Beyond these three leaders, however, there were some twenty lesser men. These watched my defiance of Akhri’s call for tribute with great interest.
Tashet dared call me
majnun
, one haunted by the Jinn and so made mad by sacred visions. I did laugh at him, and told him this was truer than he would ever dare to believe. Akhri—too late, I could smell that he was drunk and mad with spice—grew rash and wild, and drew a scimitar and held it to my throat.

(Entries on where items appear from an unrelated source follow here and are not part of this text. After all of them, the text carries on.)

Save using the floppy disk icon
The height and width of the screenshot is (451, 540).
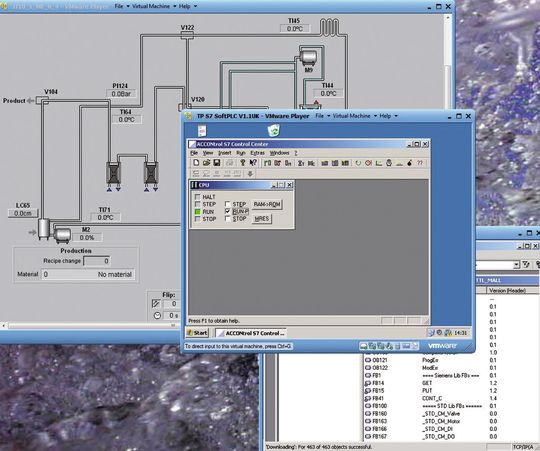(217, 163)
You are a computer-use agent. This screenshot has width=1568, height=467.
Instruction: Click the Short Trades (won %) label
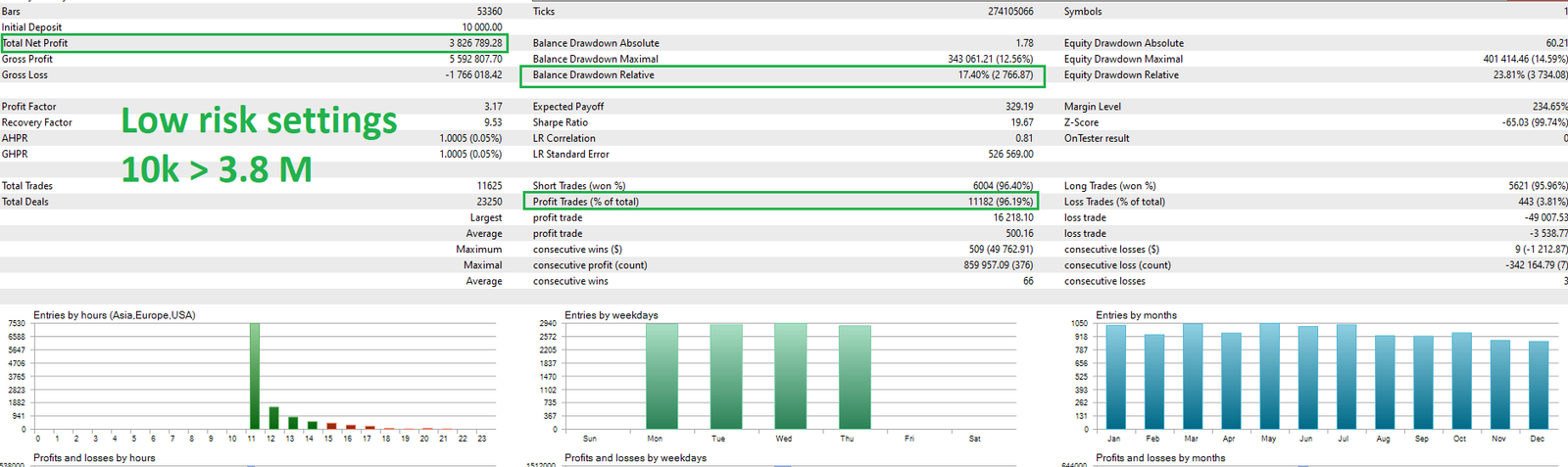(578, 186)
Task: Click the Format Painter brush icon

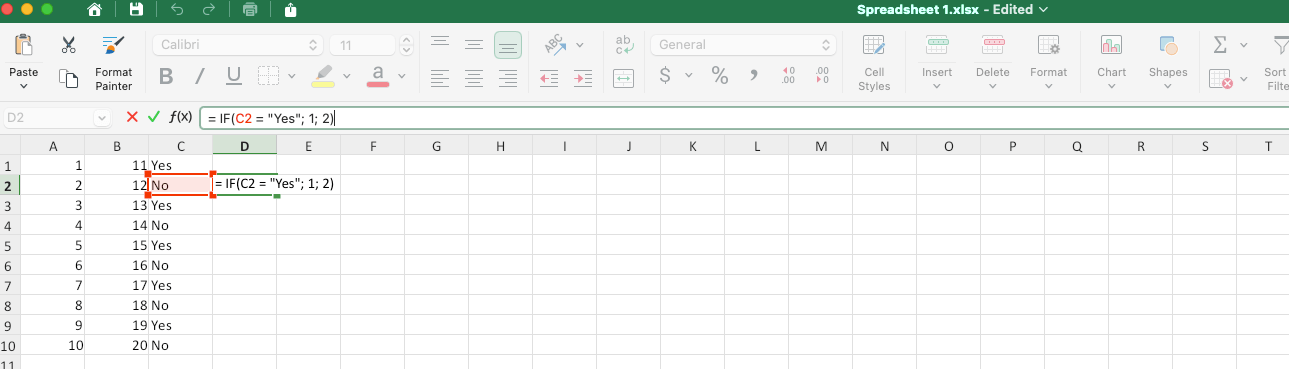Action: point(113,45)
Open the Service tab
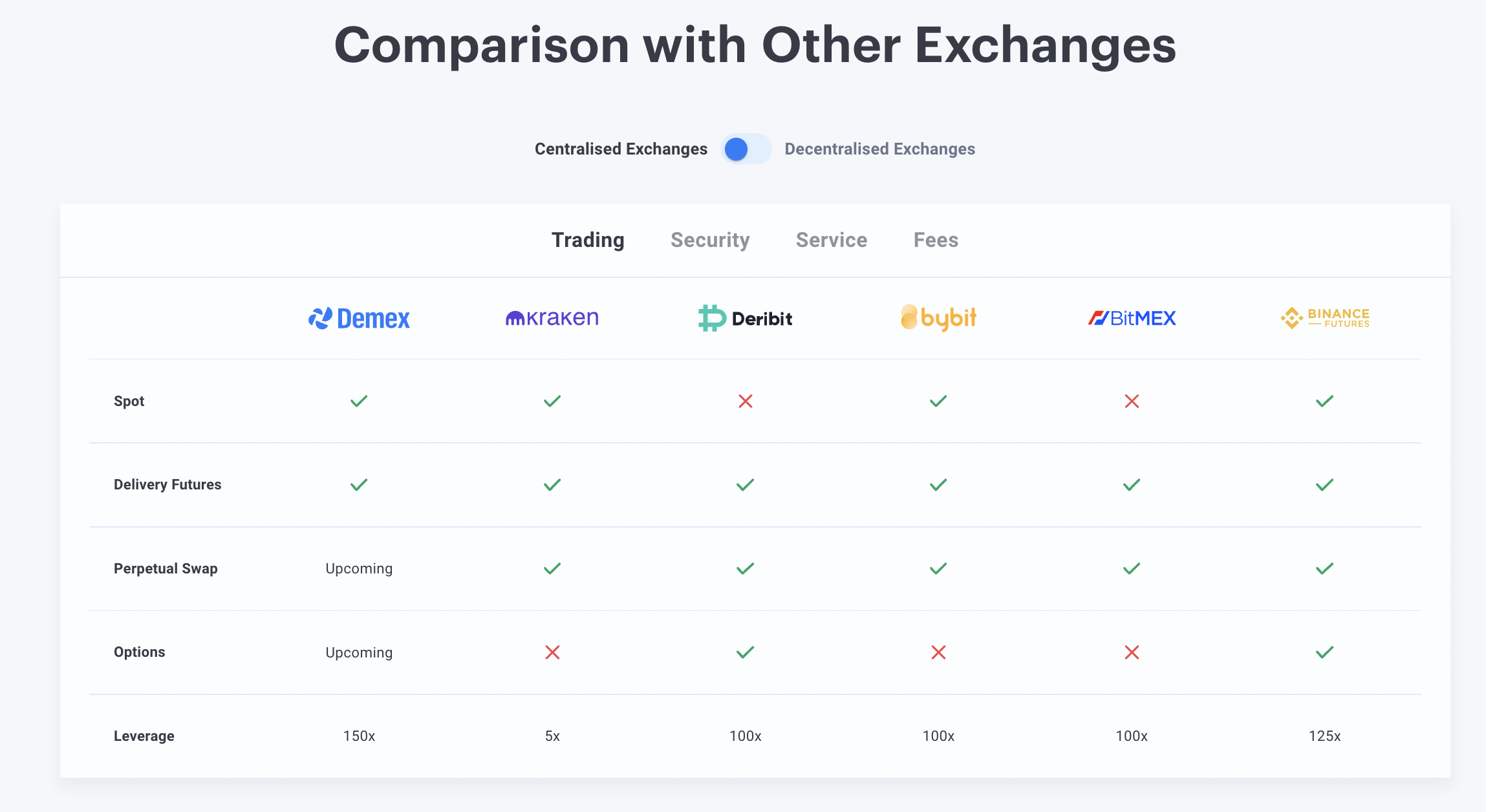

This was a delicate time. Beyond these three, there were the twenty other men in the command. Some few seemed respectful, others wary, but most were curious only to see if Omuz’s authority could survive the disrespect of both his captains at once.
I was ordered by Akhri to dismount from my riding camel. This I did. Tashet commanded that I submit to search, and this was overruled by Omuz. And so I refused. Murmurs arose within the ranks. I asked Omuz, over the shoulder of Akhri, whether it was proper to hold one poor merchant at blade point and not offer him a shelter for the night. If I was to be detained, was I not a guest? Had tribal honor come to this?

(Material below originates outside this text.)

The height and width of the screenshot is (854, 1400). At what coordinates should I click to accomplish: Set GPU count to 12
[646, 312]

The men murmured at this, for some were Bedouin, and others tribal outcasts. Few of them were at ease with my confinement.

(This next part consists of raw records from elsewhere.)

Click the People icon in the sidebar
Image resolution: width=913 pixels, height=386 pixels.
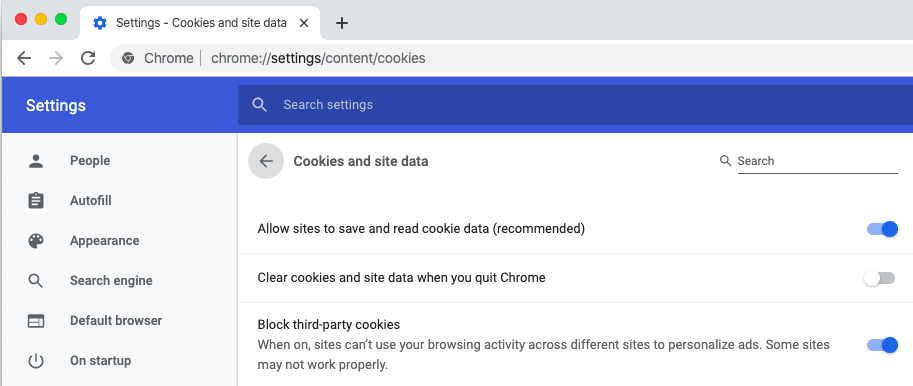tap(36, 161)
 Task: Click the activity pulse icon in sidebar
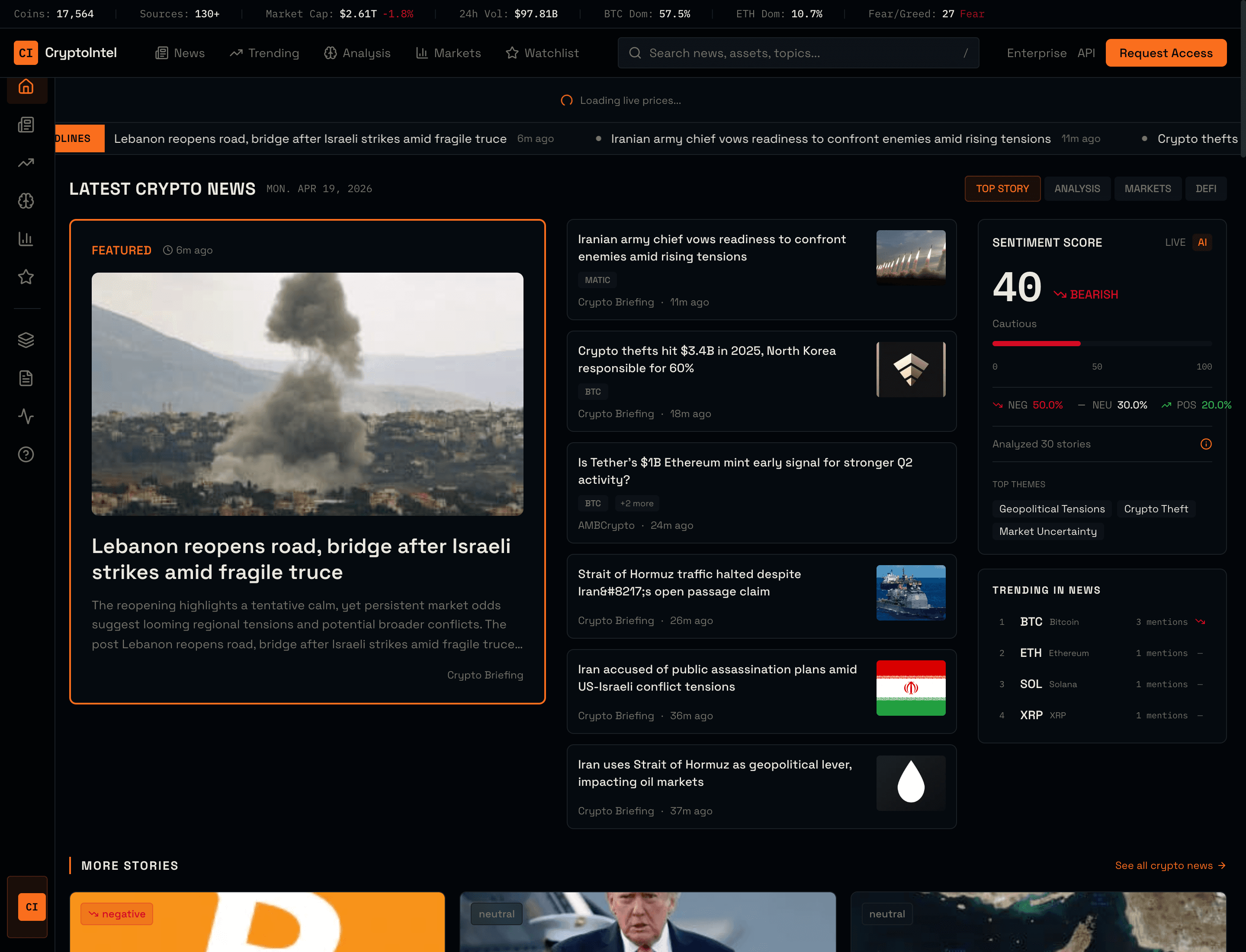(26, 416)
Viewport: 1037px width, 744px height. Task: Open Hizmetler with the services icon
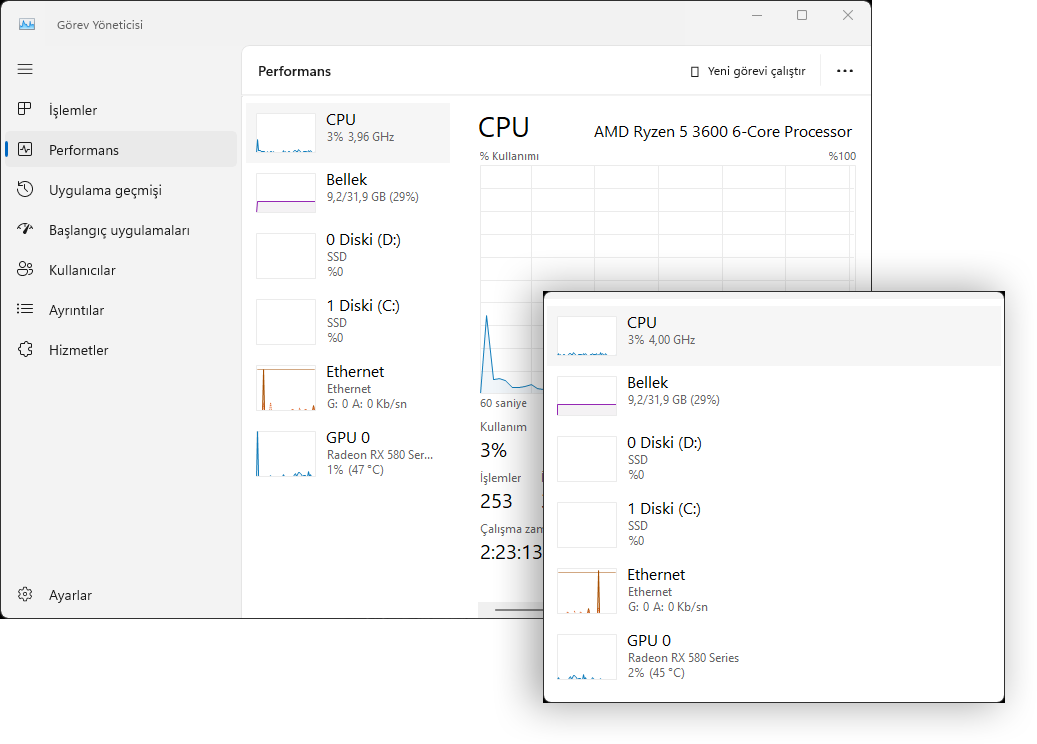click(x=25, y=349)
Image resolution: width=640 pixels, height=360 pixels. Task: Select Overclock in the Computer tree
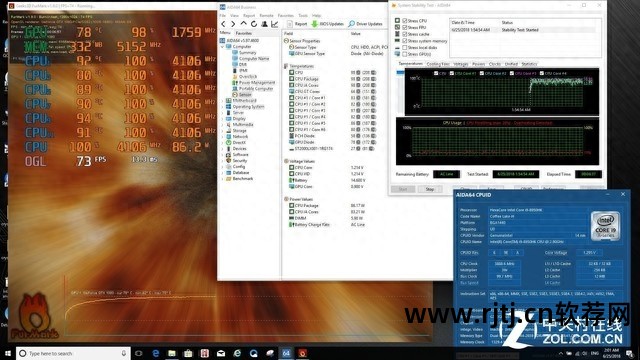point(248,76)
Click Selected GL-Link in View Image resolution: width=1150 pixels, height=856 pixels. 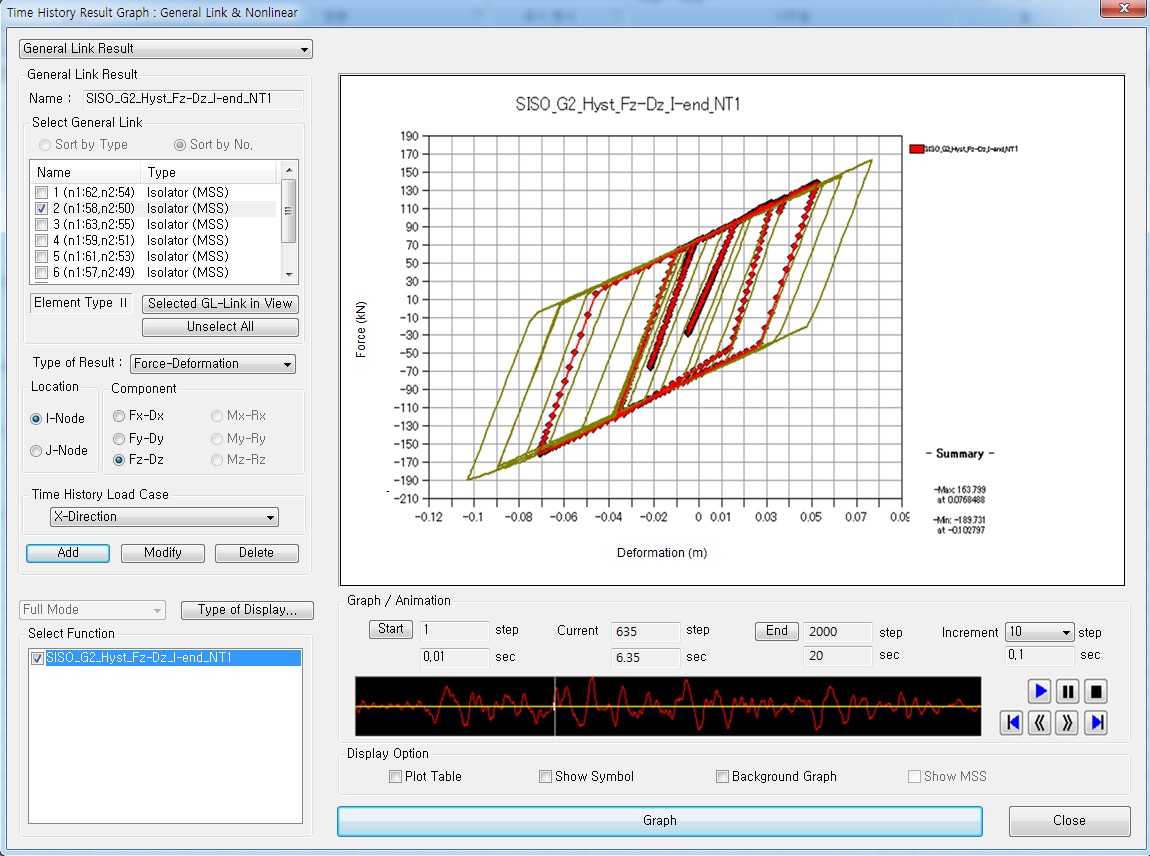[x=220, y=303]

Biding my time, I suggested a truce of ways: I would go with them, and submit to their search of my camels; but not until I was fed and my camels watered. I would feast with them, and then they could search all my goods and take whatever tribute they deemed to be the equal of my gratitude for their hospitality.
Akhri scowled at this, for he knew that he had been outmaneuvered. He sheathed his blade. But his eyes were filled with hatred. And so did I let myself be taken.
~
Allowed to lead the most heavily burdened of my camels, I was walked to the Mosque of the Undervaults, which stands upon the foundations of a greater ruin at Babylon’s southwestern edge. My camels were tethered and watered by four of the men, while four others stood guard. Five further men left to patrol the Ten Thousand Teeth once more.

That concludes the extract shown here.